Today, the Lancet published our study projecting life expectancy trends to 2030 for 35 countries:

Life expectancy at birth is projected to exceed 90 years for Korean women in 2030, a level of average life expectancy many thought impossible to achieve.  South Korean men are also likely to lead at 84.1 years, closely followed by Switzerland and Australia. The USA is likely to have the lowest life expectancy at birth in 2030 among high-income countries, with levels similar to that of middle-income countries like Croatia and Mexico. My colleague, Professor Majid Ezzati at Imperial College London, says this may be due to a number of factors including a lack of universal affordable access to health services, as well as the highest child and maternal mortality rate, homicide rate and obesity among high-income countries.

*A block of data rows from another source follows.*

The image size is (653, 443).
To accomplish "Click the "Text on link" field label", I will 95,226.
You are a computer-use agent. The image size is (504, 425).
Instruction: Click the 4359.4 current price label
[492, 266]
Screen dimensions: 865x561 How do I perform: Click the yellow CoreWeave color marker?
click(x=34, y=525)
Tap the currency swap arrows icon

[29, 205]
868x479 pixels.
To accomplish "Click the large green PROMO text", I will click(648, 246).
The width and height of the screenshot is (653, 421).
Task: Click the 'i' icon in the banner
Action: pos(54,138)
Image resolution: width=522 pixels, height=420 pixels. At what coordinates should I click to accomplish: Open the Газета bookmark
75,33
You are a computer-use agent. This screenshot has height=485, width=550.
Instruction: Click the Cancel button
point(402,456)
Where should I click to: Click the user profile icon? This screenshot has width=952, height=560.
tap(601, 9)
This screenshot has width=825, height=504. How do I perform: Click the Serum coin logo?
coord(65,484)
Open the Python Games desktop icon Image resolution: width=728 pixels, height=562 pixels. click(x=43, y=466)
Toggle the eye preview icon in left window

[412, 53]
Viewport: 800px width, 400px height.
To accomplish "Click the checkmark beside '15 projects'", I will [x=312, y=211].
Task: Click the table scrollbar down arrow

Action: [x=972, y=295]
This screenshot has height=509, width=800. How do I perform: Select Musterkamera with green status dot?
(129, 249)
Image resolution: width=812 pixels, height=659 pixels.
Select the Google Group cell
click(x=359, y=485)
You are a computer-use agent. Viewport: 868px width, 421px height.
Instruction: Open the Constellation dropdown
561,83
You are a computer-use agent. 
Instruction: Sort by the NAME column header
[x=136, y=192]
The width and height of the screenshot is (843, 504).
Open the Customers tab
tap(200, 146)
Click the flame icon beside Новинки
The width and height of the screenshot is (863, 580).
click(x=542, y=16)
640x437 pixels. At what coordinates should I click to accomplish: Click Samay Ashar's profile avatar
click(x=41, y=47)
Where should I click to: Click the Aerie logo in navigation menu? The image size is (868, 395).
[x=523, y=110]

The study was led by Majid Ezzati at Imperial College, London, with much of the statistical work carried out by Vasilis Kontis and James Bennett. I collated the country mortality data from the WHO Mortality Database and contributed to the development of the methodology and the interpretation of results. Countries in the study included both high-income countries, such as the USA, Canada, UK, Germany, Australia, and emerging economies such as Poland, Mexico and the Czech Republic. The methods involved development and averaging of an ensemble of 21 Bayesian forecasting models, all of which contributed probabilistically to the final projections. The Bayesian model averaging (BMA) resulted in smaller projection errors than the best single model. The projection errors were assessed by projecting withheld data.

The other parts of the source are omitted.